É claro que, digamos que não haja reposição nos próximos anos, vai chegar um momento em que teremos que priorizar o que vamos fazer. Isso pode, de fato, refletir negativamente no resultado do banco. Até hoje, acho que o banco tem dado as respostas à sociedade em termos de prestação de serviços, tem atuado muito fortemente nos últimos anos, goza hoje de um excelente conceito internacional, inclusive. Precisamos manter isso. E para isso precisamos de gente qualificada, pronta para tocar todos esses projetos e atividades no dia a dia do Banco Central, que é muito pesado, muito complexo.

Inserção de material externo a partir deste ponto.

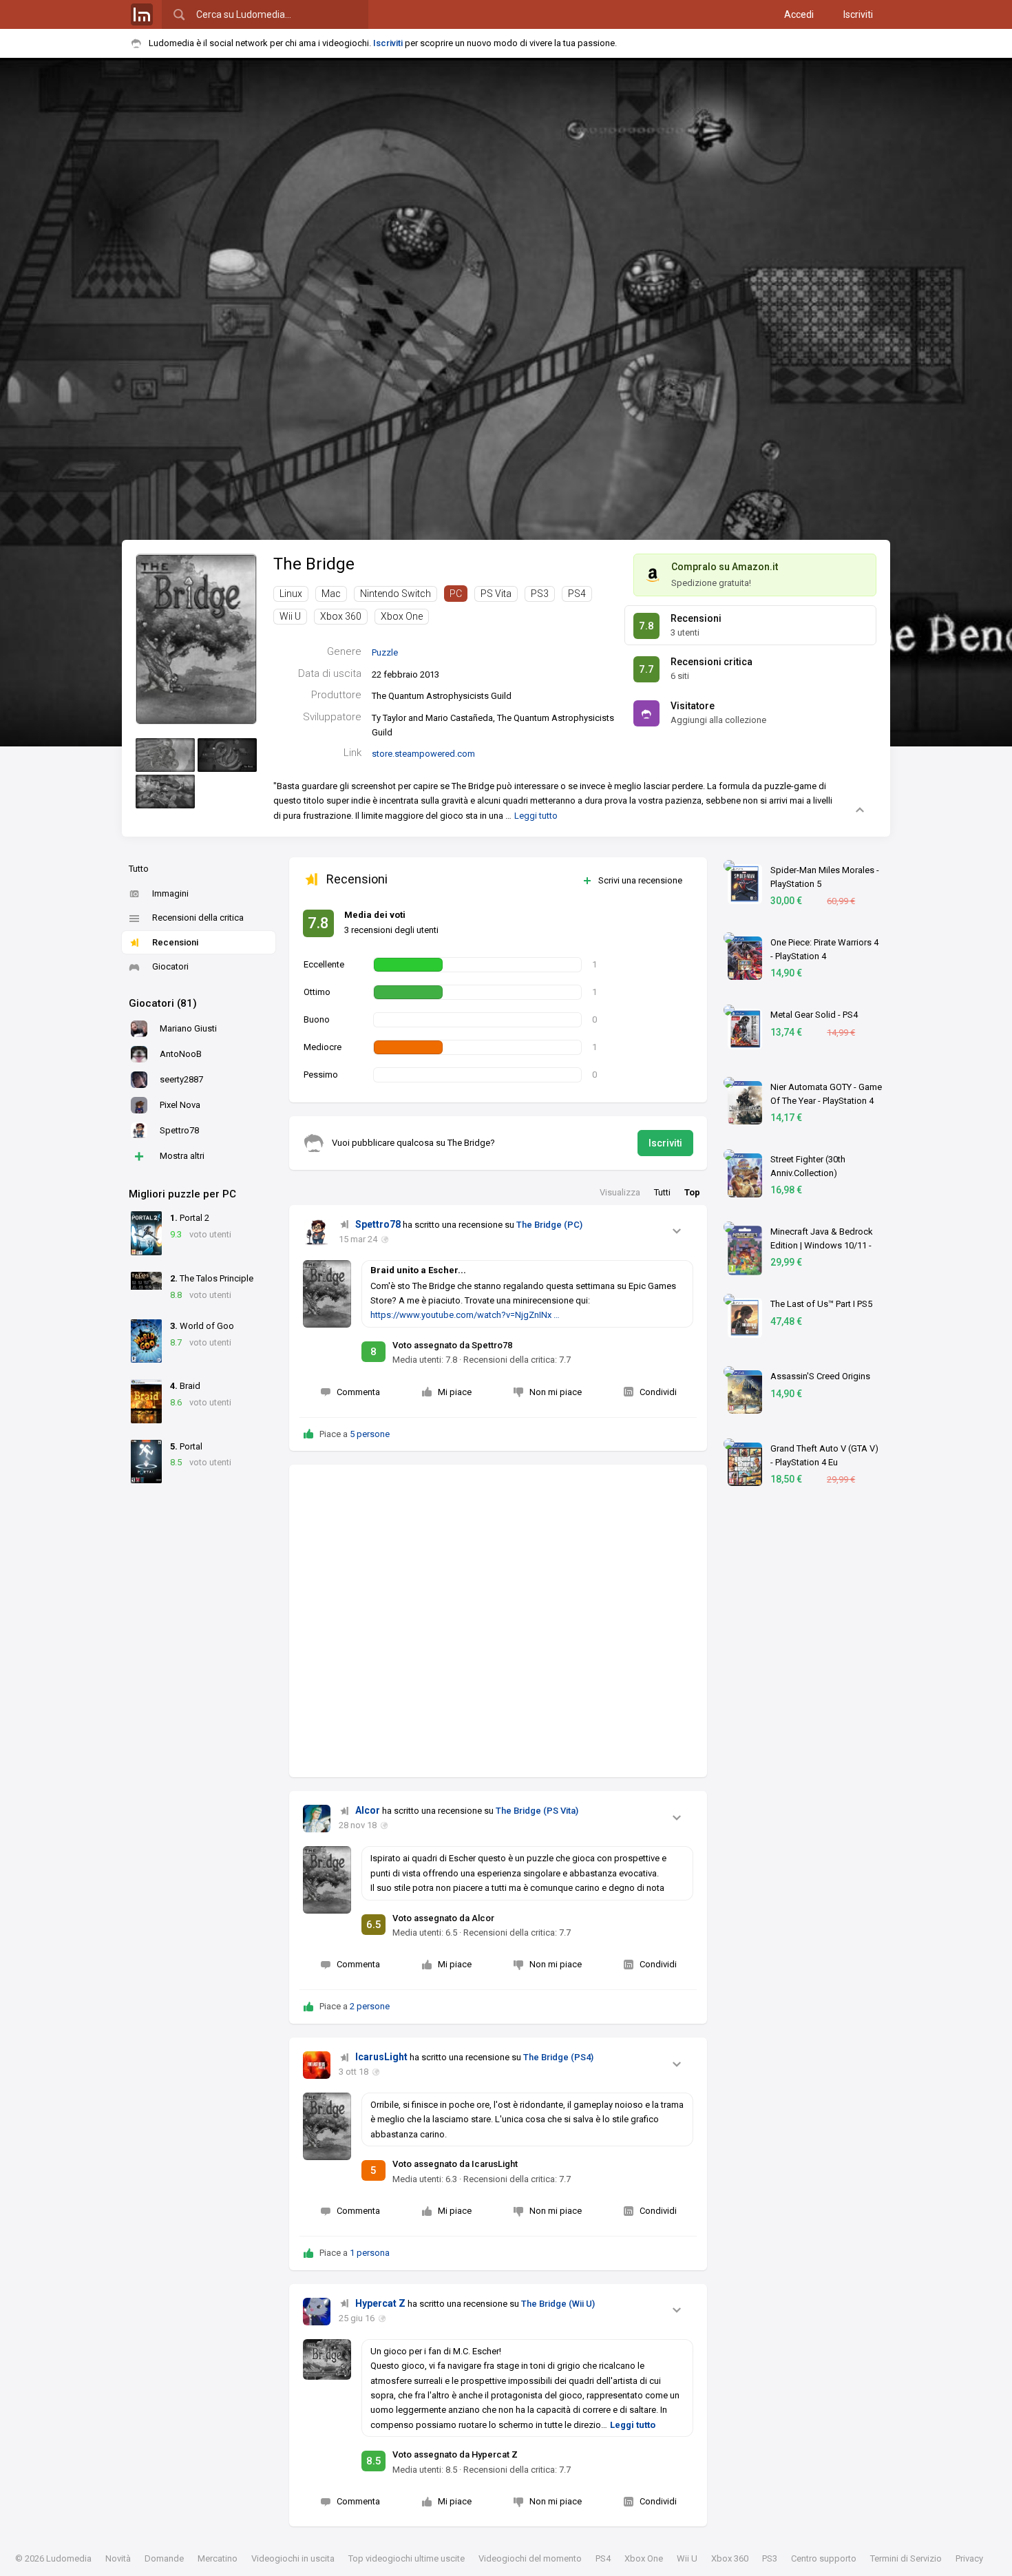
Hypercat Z (380, 2303)
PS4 (577, 593)
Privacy (969, 2558)
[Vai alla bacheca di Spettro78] (316, 1232)
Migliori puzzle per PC (182, 1194)
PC (456, 593)
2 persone (370, 2006)
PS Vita (496, 593)
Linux (291, 593)
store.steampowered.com (423, 753)
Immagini (170, 893)
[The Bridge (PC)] (196, 638)
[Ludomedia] (142, 14)
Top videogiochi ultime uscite (406, 2558)
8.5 (373, 2461)
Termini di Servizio (906, 2558)
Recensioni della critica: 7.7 (517, 1359)
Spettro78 (378, 1224)
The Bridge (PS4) (558, 2057)
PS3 (540, 593)
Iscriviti (858, 14)
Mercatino (218, 2558)
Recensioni (175, 942)
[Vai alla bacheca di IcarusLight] (316, 2065)
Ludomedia (69, 2558)
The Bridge (314, 564)
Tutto (139, 868)
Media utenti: (424, 1359)
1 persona (370, 2253)
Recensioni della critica (198, 917)
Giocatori (170, 966)
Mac (331, 593)
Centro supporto (823, 2558)
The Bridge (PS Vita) (537, 1810)
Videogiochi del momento (530, 2558)
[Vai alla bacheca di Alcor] (316, 1818)
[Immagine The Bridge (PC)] (165, 755)
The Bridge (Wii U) (558, 2303)
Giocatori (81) (163, 1003)
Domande (164, 2558)
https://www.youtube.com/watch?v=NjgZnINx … (465, 1315)
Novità (118, 2558)
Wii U (290, 616)
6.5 (373, 1924)
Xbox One (402, 616)
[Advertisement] (498, 1621)
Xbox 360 (340, 616)
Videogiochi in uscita (293, 2558)
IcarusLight (381, 2056)
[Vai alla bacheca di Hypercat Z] (316, 2311)
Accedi (799, 14)
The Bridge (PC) (549, 1224)
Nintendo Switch (395, 593)
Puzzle (385, 652)
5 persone (370, 1434)
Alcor (367, 1810)
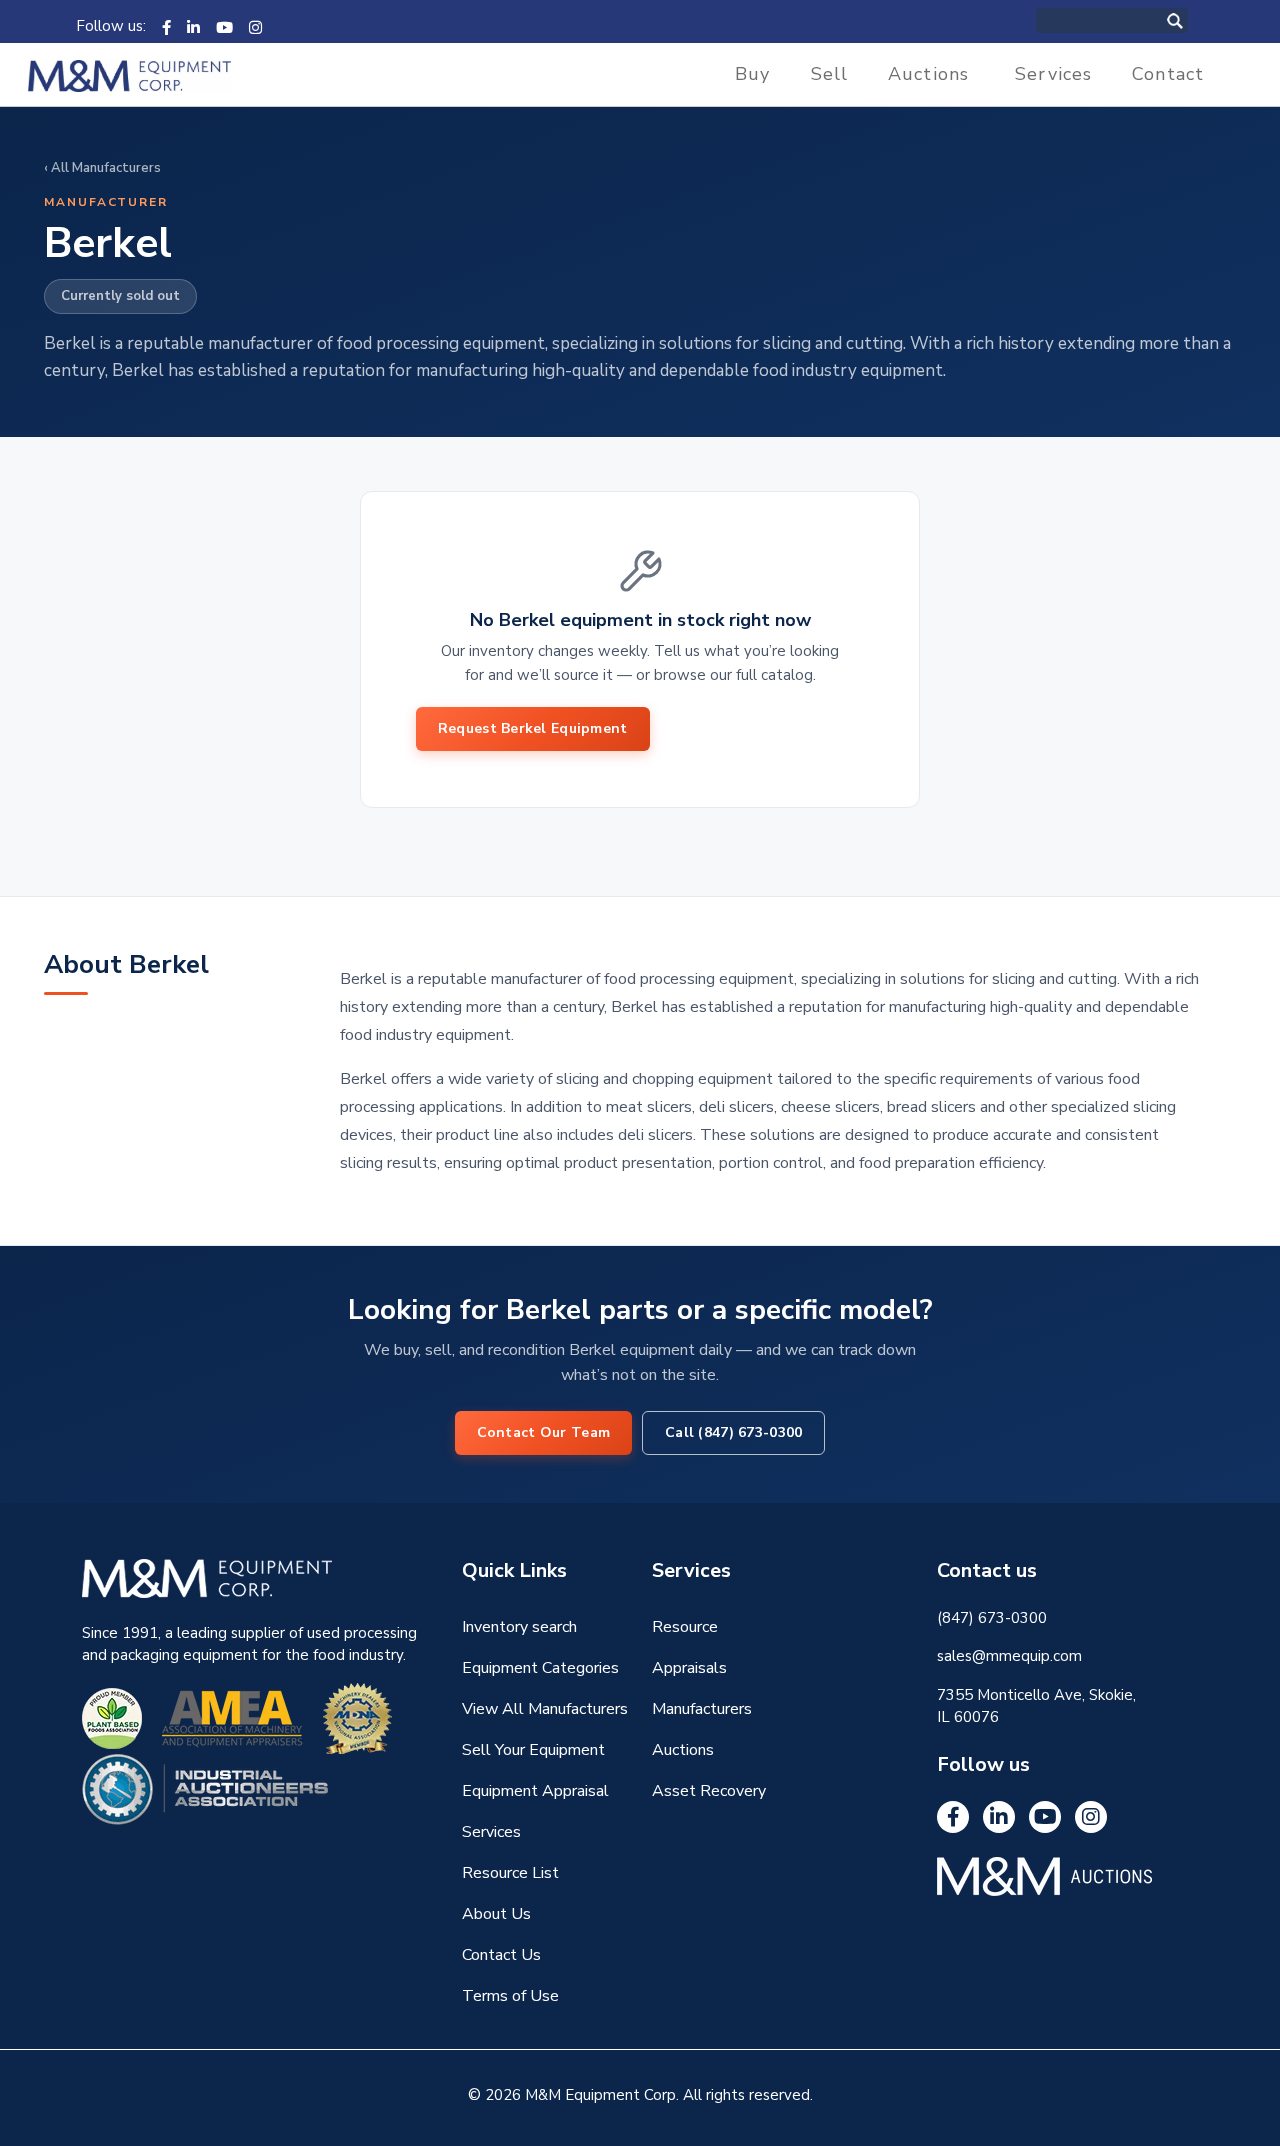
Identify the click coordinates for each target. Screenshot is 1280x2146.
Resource (685, 1627)
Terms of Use (510, 1996)
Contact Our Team (543, 1432)
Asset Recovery (709, 1791)
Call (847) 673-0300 (733, 1432)
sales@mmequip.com (1009, 1656)
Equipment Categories (540, 1668)
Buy (752, 74)
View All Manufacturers (545, 1709)
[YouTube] (224, 26)
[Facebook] (166, 26)
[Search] (1196, 20)
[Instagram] (255, 26)
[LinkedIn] (193, 26)
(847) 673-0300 (992, 1618)
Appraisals (689, 1668)
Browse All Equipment (762, 728)
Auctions (928, 74)
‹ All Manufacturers (102, 168)
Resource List (510, 1873)
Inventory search (519, 1627)
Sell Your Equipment (533, 1750)
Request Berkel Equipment (533, 728)
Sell (830, 74)
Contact (1168, 74)
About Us (496, 1914)
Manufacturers (702, 1709)
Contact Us (501, 1955)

Mas preferimos não trabalhar com essa possibilidade de não reposição.
O banco exerce uma atividade essencial para o Estado brasileiro, e temos a convicção de que as esferas competentes estarão atentas a isso. Então, esperamos não ter que chegar ao momento de ter que priorizar o que o banco vai fazer.
FD - Para procurador há também essa necessidade de reposição?
Há. No caso, dos procuradores, em 2010 foi aprovada uma lei que ampliou o quadro em mais 100 cargos. Hoje, o quadro de procuradores é de 300 cargos, e há mais de 100 vagos. Os novos que foram criados e mais uma parcela dos que já existiam. Então, para procurador, com certeza também haverá (concurso). Já está mapeada também a necessidade de realização de novos concursos.
FD - E o pedido de concurso para procurador vai seguir junto com o de técnico e analista?
Em geral segue junto. Inclusive o (último) concurso de procurador aconteceu em uma época aproximada do de analista e técnico. A tendência é que siga junto. Para procurador, a situação também é bem crítica.